En ce qui me concerne, je suis vraiment d’accord avec le constat : on est passé de Pretty in pink ou Breakfast Club où le stéréotype est le sujet puisque les deux films jouent sur la période de la vie, l’adolescence, où l’individu se frotte au stéréotype pour affirmer une individualité (ce dont tu parles, Martin) à l’abominable Juno, qui empile les lieux communs. Et cette appropriation de la pauvreté et du malaise existentiel par un film consensuel et larmoyant est effectivement assez dégueulasse. D’accord aussi pour faire de Ellen Page le représentante honnie de cette métamorphose. Mais bon, au fond, tout ça ne fait que confirmer une chose : le succès de la figure créée par John Hughes et le mouvement général de l’art aux Etats-Unis, qui s’invente à la marge, est repris et lifté par un petit malin pour finalement devenir la norme.
C’est con que l’on ne puisse J’aimer un commentaire, ici.
Magnifique, Elsa, vous relancez les idées de cet article dans une autre direction, très intéressant.

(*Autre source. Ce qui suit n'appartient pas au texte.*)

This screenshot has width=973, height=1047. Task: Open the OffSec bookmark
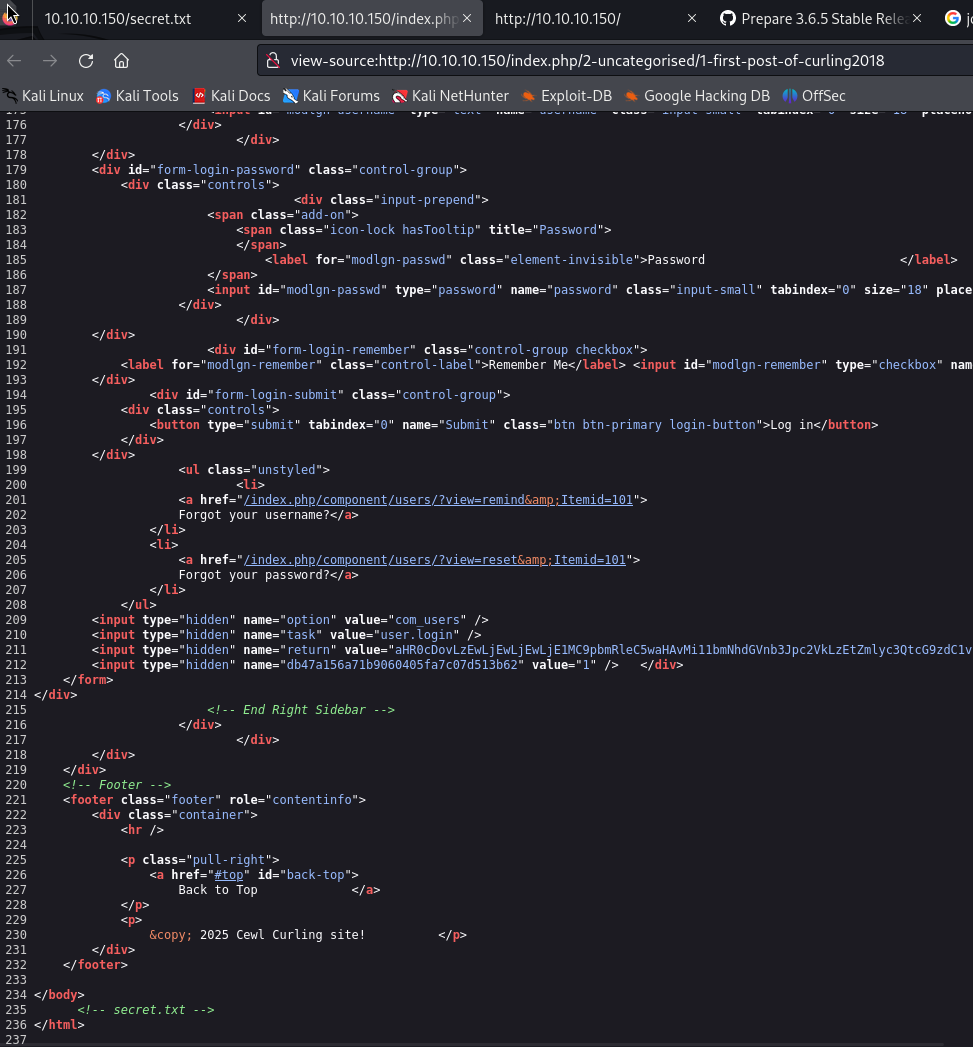coord(815,96)
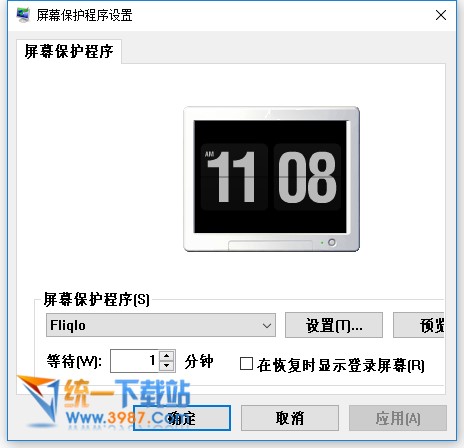464x448 pixels.
Task: Click the 预览 preview button
Action: [419, 325]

J’aime beaucoup « le stéréotype est le sujet » et son développement. Très bien vu.
Et tout le monde semble aimer John Hugues, très bon choix que de conclure avec lui.

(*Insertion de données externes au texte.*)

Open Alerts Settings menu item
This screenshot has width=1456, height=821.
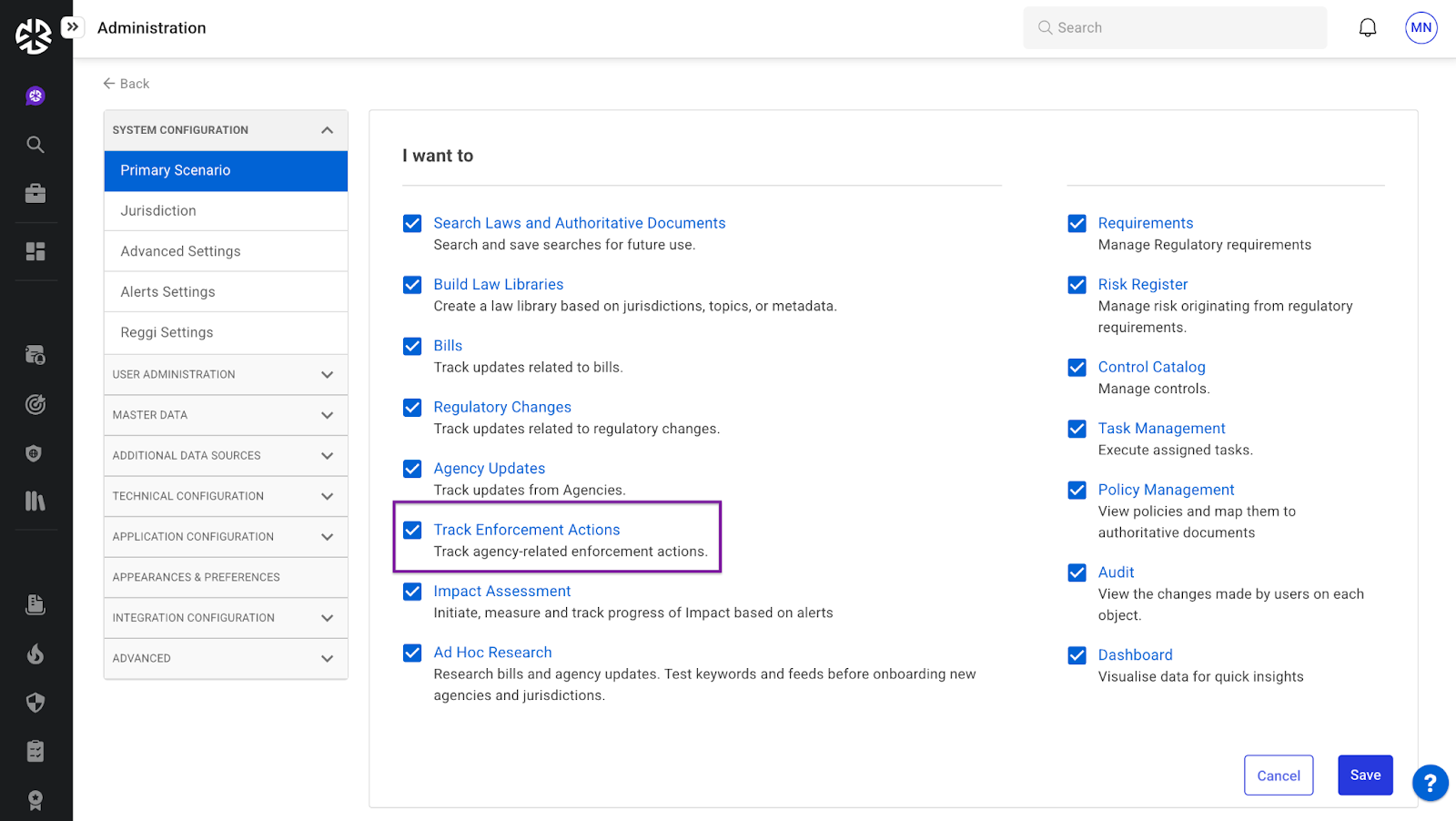[x=226, y=292]
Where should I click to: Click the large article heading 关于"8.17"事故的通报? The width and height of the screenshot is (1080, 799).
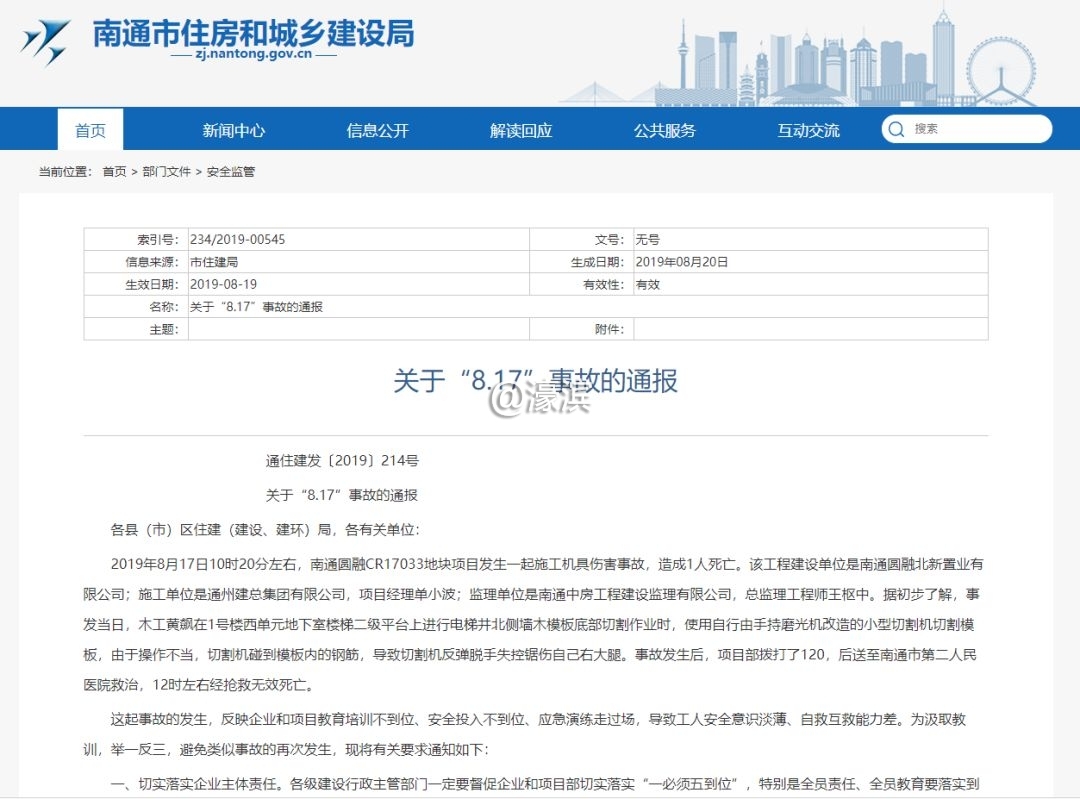[x=535, y=381]
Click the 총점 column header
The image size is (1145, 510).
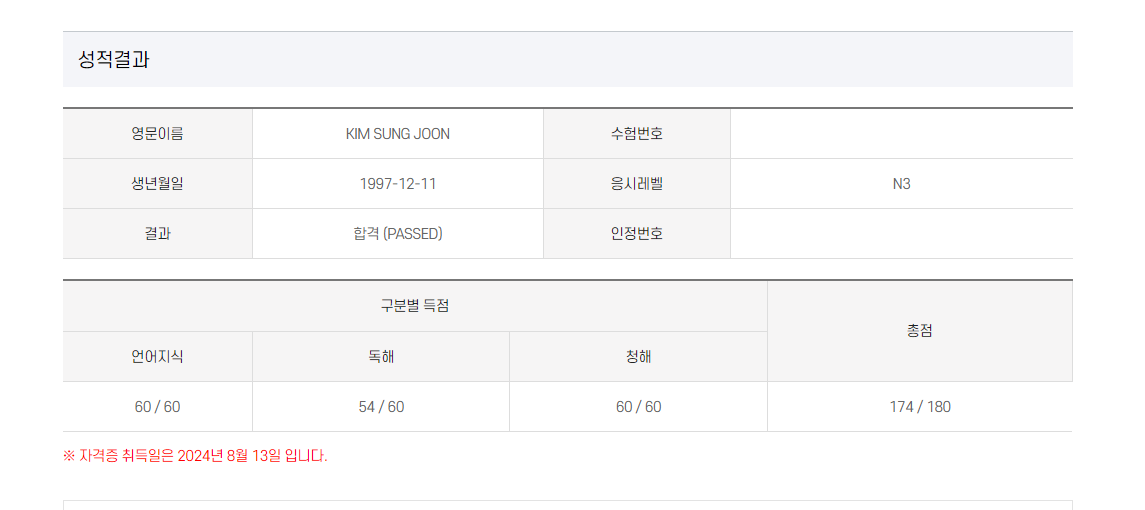coord(920,331)
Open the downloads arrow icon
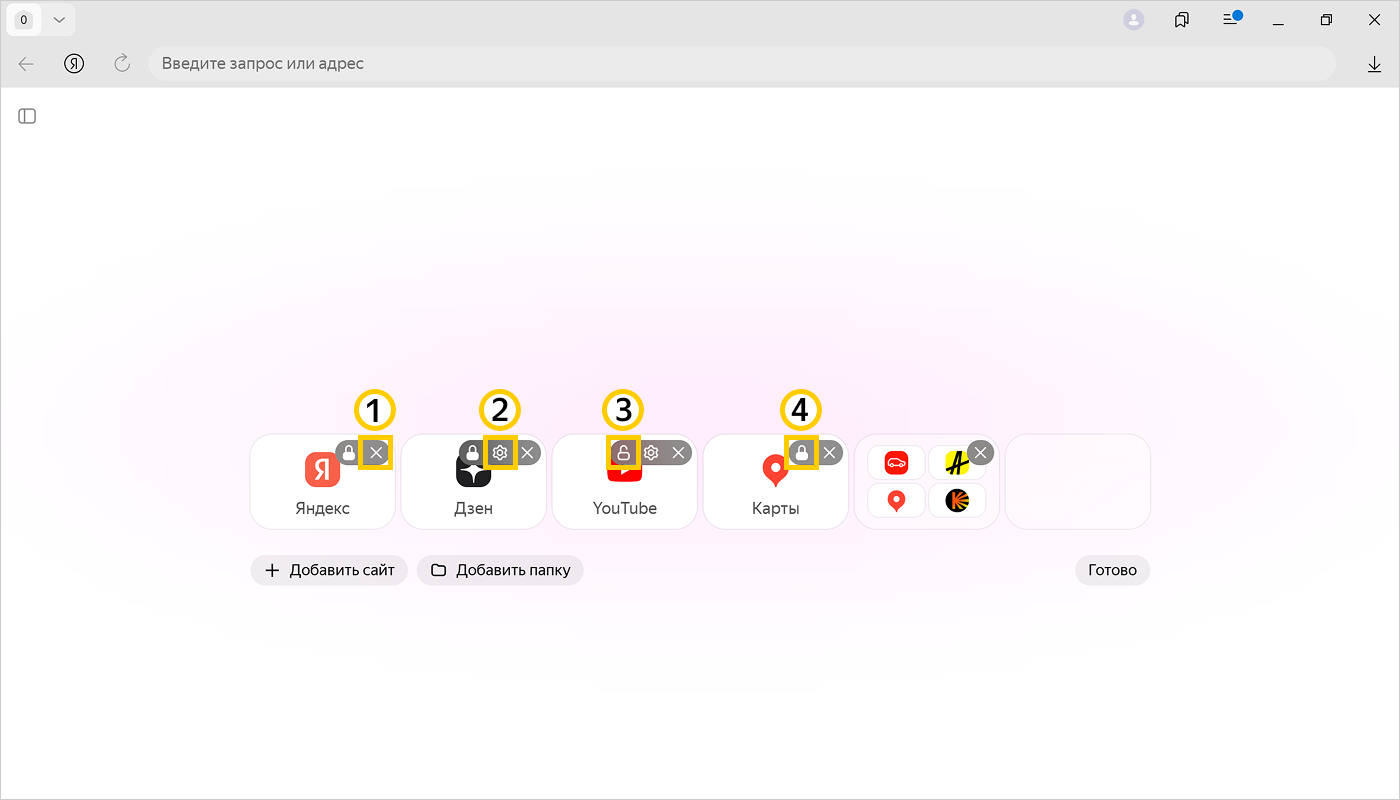The image size is (1400, 800). coord(1374,64)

De la difficulté des discussions sur internet 🙂
Bon, en tout cas Baptiste j’espère que tu écriras d’autres articles. Même si on n’est pas d’accord, c’est bien écrit et bien argumenté. Tu as un vrai point de vue et ça c’est chouette.
Bonne continuation !
Oui !
Et tu parles de films qu’on aime, Baptiste, alors forcément on sort les griffes mais c’est chouette ! 🙂
Coline, Martin, je vous remercie. Nos échanges m’ont permis de comprendre plus précisément ce que je cherchais à dire. C’est tout à votre honneur de les terminer comme ça, très fair play. On retiendra comme dit Martin la difficulté des discussions sur internet, mais surtout le bon esprit dans les commentaires.
Petite révérence respectueuse.
Petite révérence respectueuse également. 🙂
Et puis Sixteen Candles (pas Sweet sixteen), ou Breakfast Club jouent aussi avec ce code de la fille qui tombe amoureuse du garçon le plus populaire (SC), ou de la bizaro qui devient sublime quand elle est relookée par la jolie fille (BC). Ca ne les empêche pas d’être des films intelligents et sensibles.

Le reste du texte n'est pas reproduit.